It seems that your Korean professor tried to make it "easy for a foreign ear." "Hyundai" is pronounced in Korean as [hyOndA] (where "O" stands for a schwa-like vowel and "A" stands for either the vowel in the word "pan" or that in "pen" depending on the age of the speaker, as the vowel has been undergoing "raising" for some time, especially in the Seoul region. The "h" here is sometimes pronounced as a palatalized spirant [x] due to the following glide and also because of the strong nature of the word-initial position. So, by popular transcription "Shoon-deh" is not too far off from one of the variant pronunciations, but the first vowel, which I assume is something like [u], would be wrong. Even by popular transcription, something like "Hyundeh" (where the vowel "u" is like the one in the English word "judge" and "eh" would be like the last vowel in the French word "fiance") might be a little better. English speakers usually drop the [y] glide there because [hy] in a word
-initial position is a difficult cluster to pronounce, but otherwise people in TV commercials, etc. usually seem to pronounce the rest of the word correctly.

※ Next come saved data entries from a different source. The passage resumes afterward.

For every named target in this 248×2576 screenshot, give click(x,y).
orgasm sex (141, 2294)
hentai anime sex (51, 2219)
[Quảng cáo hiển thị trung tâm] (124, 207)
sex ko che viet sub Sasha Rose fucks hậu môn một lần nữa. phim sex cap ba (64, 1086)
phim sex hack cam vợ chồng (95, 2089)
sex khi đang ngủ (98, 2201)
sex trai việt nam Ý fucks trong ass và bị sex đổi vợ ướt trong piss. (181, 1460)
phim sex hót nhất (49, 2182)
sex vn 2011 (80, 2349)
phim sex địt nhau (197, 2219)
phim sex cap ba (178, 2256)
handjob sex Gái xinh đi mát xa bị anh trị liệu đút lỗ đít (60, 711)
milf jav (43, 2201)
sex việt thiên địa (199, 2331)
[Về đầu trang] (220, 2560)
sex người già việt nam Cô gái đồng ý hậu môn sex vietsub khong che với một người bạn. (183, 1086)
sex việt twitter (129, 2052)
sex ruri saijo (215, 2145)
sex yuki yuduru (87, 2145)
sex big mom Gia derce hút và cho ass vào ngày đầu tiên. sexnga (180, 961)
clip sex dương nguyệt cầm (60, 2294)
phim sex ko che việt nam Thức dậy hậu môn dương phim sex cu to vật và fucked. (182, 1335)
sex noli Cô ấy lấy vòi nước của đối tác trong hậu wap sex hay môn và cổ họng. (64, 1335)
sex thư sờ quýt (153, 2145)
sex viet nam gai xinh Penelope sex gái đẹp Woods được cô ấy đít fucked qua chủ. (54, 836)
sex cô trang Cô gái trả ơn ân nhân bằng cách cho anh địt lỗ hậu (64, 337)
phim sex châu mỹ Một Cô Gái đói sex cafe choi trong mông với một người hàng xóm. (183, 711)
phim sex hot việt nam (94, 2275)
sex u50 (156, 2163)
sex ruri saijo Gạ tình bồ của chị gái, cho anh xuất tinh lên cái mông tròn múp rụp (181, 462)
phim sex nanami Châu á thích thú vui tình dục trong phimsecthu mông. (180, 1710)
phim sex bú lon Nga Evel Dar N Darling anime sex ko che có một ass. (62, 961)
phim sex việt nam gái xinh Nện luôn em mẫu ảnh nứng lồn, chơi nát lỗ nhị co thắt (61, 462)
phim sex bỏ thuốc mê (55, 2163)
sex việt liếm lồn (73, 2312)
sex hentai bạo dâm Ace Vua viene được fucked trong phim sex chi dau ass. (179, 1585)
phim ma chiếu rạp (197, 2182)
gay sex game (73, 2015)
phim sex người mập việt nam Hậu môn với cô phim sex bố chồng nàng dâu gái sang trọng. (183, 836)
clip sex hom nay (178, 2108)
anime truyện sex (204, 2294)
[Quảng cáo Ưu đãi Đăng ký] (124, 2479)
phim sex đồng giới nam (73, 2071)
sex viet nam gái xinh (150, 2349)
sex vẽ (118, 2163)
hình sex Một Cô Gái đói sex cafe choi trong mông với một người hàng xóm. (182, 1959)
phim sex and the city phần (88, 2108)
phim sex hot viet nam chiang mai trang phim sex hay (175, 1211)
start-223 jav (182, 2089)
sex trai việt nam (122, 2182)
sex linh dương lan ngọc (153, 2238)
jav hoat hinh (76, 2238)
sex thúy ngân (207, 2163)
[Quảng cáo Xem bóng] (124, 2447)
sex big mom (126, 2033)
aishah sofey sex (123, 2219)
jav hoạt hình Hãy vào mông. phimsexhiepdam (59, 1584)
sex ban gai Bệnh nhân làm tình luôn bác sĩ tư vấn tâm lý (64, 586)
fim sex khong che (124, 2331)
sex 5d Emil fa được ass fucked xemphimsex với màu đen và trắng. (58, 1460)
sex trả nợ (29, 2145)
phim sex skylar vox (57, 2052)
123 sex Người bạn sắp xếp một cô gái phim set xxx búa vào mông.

----- Original Message -----
From: Nicholas Bodley <nbodley@...>
Date: Thursday, June 17, 2004 1:23 pm
Subject: Hyundai (Was: Re: Graphemes defined)
> A while ago, I had a chance to ask a Korean professor who was
> fluent in
> English how to pronounce it, and what I heard (not necessarily
> what he
> said!) was something like "Shoon-deh" (apologies for no ASCII
> IPA), with a
> strong accent on the first syllable.
> --
> Nicholas Bodley /*|*\ Waltham, Mass.
> Opera 7.5 (Build 3778), using M2
From Andrew Dunbar <hippietrail@...>
Sent Thursday, June 17, 2004 2:10 am

--- Nicholas Bodley <nbodley@...> wrote: >
{Long-delayed reply}
> > There's no phoneme /ç/. /hy/ --> [ç].
> This reminds me of "Hyundai", which in spoken
> advertising that I've heard
> rhymes with "Sunday", as if there were no "y" in the
> word.
> That *must* be wrong.

Here in Australia the original advertising used the
pronunciation /haI.Un.daI/ or /haI.yUn.daI/. Then
everything changed and the new advertising since has
used the pronunciation /hyVndaI/ or possible
/hyVndeI/. I guess /hyUnd{/ would be closer to the
Korean pronunciation in English phonemes.